The power loss distribution and efficiency of the proposed topology are presented in Figure 7a,b, and the scaled-down prototype is shown in Figure 7c. Here, simulation efficiency and power loss distribution for each component are calculated using PLECS simulation software. The maximum simulation efficiency is 98.3%, and the experimental efficiency is ~97.0% for a 600 W load. Upon initial examination, the proposed topology appears to be a straightforward integrated boost inverter.

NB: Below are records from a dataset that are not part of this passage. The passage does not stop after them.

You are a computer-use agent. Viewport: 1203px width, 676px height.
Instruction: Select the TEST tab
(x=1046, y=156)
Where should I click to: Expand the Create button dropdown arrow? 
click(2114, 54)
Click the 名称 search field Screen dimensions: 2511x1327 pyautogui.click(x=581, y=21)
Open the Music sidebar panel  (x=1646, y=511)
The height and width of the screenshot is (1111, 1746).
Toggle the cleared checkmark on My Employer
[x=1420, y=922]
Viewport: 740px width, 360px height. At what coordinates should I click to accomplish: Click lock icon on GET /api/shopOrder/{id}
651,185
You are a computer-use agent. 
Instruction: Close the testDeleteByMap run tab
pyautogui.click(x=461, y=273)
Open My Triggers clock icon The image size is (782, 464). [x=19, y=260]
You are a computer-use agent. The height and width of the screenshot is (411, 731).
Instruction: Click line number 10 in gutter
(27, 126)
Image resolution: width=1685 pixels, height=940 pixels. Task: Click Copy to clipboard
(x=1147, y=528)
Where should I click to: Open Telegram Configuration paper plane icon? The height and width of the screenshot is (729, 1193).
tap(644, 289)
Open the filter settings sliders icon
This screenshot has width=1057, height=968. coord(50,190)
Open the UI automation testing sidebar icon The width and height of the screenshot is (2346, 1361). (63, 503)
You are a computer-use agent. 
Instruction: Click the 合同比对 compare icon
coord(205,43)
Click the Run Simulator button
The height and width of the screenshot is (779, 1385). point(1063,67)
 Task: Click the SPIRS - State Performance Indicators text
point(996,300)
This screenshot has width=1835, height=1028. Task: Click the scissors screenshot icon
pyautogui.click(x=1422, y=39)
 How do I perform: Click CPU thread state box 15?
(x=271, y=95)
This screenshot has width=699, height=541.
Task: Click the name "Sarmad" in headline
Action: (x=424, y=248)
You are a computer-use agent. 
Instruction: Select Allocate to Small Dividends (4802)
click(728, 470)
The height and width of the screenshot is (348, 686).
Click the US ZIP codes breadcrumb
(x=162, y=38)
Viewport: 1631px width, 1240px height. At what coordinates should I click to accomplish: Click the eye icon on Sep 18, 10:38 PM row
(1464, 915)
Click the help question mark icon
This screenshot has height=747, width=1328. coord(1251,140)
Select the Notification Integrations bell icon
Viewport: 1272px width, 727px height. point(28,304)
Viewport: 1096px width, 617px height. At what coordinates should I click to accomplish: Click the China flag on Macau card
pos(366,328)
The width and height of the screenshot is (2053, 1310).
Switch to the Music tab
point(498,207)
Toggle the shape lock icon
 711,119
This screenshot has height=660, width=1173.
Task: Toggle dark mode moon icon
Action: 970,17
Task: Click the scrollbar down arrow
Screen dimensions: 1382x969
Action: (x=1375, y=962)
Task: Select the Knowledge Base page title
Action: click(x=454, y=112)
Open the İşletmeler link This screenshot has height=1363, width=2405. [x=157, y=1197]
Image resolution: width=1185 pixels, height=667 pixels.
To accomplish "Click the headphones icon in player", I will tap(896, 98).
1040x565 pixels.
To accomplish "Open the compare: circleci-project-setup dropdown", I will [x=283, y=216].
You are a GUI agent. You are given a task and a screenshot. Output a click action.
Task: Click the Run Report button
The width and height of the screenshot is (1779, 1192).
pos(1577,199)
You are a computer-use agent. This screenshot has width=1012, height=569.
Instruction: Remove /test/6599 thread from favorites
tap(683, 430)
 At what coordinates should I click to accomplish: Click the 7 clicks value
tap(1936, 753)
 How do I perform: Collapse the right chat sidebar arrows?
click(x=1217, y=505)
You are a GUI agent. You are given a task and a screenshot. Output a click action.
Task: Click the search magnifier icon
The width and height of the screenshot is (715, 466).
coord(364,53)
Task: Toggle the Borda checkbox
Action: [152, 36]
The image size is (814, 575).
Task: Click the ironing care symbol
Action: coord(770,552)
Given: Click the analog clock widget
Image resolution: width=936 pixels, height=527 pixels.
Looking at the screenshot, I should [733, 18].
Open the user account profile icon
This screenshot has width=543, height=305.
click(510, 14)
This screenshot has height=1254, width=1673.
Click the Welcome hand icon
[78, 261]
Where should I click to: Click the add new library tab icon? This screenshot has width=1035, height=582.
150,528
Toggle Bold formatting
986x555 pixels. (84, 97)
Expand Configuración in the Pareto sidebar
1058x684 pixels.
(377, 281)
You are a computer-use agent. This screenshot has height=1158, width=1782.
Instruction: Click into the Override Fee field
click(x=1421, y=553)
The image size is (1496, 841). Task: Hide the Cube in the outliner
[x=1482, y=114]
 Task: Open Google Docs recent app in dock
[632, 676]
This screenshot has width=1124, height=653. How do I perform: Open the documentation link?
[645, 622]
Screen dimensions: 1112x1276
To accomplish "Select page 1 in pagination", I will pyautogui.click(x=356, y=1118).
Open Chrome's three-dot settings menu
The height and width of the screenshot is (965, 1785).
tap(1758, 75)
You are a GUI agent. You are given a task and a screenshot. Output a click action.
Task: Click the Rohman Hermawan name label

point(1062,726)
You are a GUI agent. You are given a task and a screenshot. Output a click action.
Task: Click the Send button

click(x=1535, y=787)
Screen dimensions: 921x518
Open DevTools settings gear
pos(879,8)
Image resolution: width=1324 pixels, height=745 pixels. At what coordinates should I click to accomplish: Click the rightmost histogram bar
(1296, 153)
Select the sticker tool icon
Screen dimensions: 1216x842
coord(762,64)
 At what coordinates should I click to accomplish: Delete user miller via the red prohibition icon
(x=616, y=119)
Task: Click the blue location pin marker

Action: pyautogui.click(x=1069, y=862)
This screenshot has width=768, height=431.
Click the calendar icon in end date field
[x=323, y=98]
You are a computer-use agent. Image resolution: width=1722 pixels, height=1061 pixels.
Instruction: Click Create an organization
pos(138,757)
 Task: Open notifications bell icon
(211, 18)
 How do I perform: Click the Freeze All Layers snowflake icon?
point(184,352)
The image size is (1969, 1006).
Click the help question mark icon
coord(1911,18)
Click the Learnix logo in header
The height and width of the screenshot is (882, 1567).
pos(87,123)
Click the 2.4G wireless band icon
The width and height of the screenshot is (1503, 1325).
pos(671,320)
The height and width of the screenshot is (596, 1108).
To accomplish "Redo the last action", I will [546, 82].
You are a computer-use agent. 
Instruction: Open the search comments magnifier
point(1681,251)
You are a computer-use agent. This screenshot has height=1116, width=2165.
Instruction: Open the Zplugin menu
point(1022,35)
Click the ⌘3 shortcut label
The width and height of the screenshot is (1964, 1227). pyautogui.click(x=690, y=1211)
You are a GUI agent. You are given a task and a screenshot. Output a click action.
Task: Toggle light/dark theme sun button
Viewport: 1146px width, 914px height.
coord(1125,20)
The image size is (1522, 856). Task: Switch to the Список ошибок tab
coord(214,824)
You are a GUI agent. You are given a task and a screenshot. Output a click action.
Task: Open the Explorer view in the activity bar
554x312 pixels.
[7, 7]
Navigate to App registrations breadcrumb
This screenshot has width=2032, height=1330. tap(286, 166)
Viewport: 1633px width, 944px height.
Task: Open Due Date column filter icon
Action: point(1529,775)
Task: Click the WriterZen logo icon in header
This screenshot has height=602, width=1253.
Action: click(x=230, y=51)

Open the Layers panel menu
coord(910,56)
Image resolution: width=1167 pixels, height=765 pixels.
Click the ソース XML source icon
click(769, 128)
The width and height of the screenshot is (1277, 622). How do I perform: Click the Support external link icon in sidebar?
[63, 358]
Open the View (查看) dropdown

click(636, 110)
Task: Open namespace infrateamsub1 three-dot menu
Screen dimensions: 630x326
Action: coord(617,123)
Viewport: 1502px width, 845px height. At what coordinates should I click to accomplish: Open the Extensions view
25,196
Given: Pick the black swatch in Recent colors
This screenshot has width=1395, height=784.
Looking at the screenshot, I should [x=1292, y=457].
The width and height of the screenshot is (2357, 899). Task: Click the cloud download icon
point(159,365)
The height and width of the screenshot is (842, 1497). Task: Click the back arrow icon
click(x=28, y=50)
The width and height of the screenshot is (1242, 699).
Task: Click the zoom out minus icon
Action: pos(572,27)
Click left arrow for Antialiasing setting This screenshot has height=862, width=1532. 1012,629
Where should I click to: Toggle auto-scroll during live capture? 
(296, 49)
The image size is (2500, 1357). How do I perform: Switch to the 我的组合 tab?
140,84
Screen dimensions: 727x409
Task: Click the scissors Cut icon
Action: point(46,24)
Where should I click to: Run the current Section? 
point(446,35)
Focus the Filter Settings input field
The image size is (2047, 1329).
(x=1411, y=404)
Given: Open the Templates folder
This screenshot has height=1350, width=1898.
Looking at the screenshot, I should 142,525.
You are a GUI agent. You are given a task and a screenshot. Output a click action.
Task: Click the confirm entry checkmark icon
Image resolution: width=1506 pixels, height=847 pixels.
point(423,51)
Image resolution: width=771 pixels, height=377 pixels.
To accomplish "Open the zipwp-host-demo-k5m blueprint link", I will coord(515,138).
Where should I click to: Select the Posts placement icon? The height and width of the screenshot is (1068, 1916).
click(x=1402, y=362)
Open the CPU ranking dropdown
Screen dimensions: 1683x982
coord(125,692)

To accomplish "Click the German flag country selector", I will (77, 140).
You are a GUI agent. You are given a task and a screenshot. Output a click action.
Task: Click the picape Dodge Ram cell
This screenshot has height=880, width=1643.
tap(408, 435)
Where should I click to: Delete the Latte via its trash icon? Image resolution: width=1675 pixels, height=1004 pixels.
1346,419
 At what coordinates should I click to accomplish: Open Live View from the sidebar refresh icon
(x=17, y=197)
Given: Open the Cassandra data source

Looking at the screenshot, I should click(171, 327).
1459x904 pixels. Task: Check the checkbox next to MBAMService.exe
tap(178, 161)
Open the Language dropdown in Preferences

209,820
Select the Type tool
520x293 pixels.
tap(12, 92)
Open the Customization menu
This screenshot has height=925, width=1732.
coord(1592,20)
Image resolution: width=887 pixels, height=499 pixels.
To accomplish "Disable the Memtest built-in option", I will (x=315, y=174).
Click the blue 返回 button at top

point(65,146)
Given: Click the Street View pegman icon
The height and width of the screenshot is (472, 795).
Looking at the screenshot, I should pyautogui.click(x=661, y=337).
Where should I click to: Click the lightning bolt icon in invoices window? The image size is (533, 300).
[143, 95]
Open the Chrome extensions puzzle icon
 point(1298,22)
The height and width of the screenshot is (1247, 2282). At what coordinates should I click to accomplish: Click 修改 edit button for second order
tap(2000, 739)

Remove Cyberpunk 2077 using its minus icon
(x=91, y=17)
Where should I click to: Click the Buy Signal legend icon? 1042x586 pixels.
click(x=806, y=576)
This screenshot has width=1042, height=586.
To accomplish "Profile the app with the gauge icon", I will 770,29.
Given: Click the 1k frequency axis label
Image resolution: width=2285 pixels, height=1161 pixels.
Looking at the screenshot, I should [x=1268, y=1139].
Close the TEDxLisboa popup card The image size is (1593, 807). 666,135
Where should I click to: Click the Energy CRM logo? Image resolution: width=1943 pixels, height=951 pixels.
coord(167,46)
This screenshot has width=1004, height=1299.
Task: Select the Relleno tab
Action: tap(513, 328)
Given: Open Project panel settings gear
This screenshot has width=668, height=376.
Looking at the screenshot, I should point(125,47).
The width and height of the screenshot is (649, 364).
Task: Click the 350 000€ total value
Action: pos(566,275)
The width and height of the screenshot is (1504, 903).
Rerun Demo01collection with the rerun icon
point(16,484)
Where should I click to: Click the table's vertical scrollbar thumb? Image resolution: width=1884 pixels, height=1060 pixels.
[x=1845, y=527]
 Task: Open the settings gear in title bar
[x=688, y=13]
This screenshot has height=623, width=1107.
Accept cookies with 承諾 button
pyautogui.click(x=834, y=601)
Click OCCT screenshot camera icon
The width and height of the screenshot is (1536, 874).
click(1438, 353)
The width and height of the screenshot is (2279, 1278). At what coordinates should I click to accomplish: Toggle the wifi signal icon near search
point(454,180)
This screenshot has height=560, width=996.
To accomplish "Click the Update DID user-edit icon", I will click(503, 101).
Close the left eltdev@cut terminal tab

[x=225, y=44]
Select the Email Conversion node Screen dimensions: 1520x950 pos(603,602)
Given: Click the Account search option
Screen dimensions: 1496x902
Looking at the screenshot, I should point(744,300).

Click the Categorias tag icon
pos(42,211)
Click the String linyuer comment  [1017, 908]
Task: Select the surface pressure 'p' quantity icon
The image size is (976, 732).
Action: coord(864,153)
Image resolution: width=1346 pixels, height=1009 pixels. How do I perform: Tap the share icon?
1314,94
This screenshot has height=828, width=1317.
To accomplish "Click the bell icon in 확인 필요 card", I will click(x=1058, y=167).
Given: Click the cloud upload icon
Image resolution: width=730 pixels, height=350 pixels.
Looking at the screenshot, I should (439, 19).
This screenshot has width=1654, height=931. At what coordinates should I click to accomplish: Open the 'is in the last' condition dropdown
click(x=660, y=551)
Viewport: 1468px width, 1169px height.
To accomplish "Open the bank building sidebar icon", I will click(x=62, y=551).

Therefore, it is necessary to show the advantage of the proposed topology over other recent 5L boost inverters.

Table 2. Comparison of proposed 5L-SBI with other boost type inverters.

Top.	NSwitch	NDriver	NDiode	NCap	NDCS	NInd	TC	Charging
[3]	7	7	2	2	1	-	19	Hard
[4]	7	7	4	2	1	-	21	Hard
[5]	7	7	2	1	1	-	18	Hard
[6]	9	9	8	2	1	-	23	Hard
[7]	10	10	2	2	2	2	28	Soft
[8]	8	8	3	4	1	2	26	Soft
[9]	8	8	4	3	2	2	27	Soft
[10]	12	12	4	4	1	3	36	Soft
[11]	9	9	1	2	1	1	23	Soft
[12]	9	9	3	2	1	1	25	Hard
[13]	12	11	2	4	1	2	32	Soft
[14]	9	7	1	1	1	1	20	Soft
Pro.	7	6	1	1	1	1	17	Soft

shows a detailed comparison with respect to the components, and obviously, the proposed topology is superior to the other topologies presented in the literature.

4. Conclusions

A new, five-level inverter topology with voltage boosting was presented, and the topology adopted the soft charging technique. Brief theoretical analyses were discussed, and the same is validated by using simulation and experimental setup. The results verified that the proposed topology generated the five-level output voltage with voltage boosting. Further, the soft charging technique confirms the suppression of the inrush current in the proposed topology, which is a major problem in recent SCMLI circuits. Moreover, the number of components count is less than the other recent topology. The proposed DC microgrid architecture has constant DC voltage, where there are no major variations in the duty cycle. Therefore, the proposed 5L-SBI is the best candidate for DC/AC power conversion in AC microgrid applications.